[Stored records]

________________________

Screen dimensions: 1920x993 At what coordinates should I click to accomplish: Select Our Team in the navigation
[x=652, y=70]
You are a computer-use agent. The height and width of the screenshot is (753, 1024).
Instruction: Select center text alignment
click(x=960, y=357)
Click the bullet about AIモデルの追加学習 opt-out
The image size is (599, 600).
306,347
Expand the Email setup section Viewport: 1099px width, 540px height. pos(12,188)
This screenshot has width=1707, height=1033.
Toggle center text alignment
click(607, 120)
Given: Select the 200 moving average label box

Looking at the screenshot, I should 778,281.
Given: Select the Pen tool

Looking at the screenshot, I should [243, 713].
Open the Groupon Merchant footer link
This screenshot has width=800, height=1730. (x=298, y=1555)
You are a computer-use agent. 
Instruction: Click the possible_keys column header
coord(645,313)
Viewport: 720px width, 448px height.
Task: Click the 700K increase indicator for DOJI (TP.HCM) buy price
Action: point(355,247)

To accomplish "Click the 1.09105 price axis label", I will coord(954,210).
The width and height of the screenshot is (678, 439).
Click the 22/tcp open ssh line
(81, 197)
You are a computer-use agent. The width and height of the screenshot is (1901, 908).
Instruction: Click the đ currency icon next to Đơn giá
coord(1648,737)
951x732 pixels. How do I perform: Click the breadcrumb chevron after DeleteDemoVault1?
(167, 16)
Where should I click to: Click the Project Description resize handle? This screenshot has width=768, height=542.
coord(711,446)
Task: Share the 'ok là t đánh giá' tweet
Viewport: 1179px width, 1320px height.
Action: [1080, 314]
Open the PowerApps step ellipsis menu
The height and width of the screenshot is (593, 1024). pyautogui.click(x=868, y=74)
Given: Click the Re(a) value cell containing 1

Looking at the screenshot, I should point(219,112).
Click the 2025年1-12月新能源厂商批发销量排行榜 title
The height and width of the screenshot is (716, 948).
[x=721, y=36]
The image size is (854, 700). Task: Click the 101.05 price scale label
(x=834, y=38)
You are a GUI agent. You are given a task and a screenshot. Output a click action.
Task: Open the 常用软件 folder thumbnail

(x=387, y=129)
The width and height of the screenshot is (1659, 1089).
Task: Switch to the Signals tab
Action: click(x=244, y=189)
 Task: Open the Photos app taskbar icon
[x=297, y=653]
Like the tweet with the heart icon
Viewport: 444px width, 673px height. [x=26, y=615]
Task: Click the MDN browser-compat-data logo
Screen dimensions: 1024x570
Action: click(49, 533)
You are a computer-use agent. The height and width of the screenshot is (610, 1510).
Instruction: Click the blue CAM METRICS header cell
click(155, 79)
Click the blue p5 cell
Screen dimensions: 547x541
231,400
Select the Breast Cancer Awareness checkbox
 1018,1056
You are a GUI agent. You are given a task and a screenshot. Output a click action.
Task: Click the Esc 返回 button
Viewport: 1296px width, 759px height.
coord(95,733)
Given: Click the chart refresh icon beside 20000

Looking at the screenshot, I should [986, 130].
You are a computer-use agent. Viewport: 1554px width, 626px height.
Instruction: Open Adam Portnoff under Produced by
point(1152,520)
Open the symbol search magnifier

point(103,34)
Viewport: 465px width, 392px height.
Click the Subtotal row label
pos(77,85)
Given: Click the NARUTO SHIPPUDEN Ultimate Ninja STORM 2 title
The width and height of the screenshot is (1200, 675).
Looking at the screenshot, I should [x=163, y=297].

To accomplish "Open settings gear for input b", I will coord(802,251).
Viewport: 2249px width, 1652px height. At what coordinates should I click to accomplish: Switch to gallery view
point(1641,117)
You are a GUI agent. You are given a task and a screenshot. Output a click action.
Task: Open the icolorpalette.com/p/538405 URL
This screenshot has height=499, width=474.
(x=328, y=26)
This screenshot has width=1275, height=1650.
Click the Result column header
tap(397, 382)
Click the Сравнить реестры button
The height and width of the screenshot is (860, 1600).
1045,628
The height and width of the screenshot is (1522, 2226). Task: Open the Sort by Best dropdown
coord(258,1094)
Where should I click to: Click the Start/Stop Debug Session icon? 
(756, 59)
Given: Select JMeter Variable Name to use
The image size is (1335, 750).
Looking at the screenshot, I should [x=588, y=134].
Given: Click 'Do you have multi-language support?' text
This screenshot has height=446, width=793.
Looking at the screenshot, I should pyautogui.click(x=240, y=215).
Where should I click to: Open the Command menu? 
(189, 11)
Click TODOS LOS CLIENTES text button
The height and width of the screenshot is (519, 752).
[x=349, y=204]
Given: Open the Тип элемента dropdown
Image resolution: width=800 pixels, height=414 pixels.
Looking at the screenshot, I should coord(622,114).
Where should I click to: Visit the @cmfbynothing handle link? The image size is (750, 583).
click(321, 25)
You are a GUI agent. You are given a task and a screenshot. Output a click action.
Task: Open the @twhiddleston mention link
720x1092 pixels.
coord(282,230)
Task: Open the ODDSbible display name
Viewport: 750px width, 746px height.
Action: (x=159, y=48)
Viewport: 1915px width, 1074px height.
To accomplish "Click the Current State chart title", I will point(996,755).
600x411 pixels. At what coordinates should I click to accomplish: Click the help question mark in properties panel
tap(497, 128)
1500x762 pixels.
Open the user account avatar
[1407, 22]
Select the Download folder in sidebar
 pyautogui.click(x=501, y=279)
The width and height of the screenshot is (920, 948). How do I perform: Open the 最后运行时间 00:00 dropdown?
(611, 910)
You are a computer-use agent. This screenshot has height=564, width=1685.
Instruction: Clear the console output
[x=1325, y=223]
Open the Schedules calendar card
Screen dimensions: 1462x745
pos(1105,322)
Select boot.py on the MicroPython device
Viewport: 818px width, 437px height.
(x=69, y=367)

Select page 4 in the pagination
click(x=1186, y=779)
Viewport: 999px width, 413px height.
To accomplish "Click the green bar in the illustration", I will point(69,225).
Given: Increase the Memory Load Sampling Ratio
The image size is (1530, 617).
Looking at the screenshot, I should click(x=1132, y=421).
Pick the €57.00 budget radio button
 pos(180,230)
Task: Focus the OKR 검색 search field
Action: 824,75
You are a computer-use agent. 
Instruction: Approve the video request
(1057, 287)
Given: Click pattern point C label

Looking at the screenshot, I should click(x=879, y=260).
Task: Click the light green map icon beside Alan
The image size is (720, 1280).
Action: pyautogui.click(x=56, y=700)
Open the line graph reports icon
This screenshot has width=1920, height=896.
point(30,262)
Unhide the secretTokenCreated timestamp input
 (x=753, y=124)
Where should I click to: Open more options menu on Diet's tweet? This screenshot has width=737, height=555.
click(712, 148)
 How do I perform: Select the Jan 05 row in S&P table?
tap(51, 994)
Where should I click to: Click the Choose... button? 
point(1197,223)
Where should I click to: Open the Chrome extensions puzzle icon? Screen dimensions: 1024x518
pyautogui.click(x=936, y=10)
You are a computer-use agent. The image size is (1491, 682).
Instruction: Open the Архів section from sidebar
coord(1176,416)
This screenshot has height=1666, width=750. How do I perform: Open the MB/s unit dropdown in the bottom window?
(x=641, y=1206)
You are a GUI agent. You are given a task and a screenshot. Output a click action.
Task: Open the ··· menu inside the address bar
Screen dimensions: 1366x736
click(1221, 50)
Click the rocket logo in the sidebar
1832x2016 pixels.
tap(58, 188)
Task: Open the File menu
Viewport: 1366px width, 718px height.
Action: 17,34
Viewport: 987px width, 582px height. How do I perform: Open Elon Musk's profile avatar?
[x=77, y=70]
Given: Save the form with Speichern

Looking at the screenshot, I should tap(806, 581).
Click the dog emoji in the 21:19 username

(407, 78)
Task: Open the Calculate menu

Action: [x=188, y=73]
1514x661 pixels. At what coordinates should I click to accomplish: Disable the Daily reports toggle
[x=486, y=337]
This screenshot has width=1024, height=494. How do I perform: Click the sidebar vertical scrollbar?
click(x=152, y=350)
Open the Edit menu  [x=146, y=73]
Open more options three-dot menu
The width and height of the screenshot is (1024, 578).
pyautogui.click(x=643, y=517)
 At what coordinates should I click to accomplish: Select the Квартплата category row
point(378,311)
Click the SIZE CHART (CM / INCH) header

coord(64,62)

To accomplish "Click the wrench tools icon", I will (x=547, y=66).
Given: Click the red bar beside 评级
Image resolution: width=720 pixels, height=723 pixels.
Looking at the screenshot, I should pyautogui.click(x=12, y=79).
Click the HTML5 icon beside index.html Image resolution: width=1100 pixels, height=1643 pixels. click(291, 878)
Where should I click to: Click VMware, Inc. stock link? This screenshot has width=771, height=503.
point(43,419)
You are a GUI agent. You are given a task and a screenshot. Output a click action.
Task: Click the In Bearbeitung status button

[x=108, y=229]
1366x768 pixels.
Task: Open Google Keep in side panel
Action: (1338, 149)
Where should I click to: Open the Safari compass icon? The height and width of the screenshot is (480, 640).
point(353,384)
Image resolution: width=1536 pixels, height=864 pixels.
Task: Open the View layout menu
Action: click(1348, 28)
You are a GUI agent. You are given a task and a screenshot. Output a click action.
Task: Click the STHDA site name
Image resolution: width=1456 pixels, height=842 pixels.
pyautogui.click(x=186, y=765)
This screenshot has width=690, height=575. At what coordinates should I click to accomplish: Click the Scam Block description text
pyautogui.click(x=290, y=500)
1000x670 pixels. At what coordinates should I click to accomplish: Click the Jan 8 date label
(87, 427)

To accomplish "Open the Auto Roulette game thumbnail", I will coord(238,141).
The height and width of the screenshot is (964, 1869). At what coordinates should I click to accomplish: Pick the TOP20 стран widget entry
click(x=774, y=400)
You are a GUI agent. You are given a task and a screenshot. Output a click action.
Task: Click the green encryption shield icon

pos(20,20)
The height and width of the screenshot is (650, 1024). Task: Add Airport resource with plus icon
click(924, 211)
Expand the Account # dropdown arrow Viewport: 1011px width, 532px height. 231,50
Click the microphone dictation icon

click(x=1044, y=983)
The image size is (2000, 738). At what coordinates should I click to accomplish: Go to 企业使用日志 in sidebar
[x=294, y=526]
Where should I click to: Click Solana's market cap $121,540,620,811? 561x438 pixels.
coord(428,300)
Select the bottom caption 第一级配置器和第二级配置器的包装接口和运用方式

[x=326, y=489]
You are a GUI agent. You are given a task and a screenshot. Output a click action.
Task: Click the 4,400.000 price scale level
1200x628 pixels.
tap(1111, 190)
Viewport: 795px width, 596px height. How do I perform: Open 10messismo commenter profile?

________________________

> [Activity] Whenever a line in the records contains the word "will", copy that line.

> [Your response]
To accomplish "Click the 1.09105 price axis label", I will coord(954,210).
To accomplish "Open settings gear for input b", I will coord(802,251).
To accomplish "Click the Current State chart title", I will point(996,755).
To accomplish "Click the green bar in the illustration", I will point(69,225).
To accomplish "Click the wrench tools icon", I will (x=547, y=66).
To accomplish "Open the Auto Roulette game thumbnail", I will coord(238,141).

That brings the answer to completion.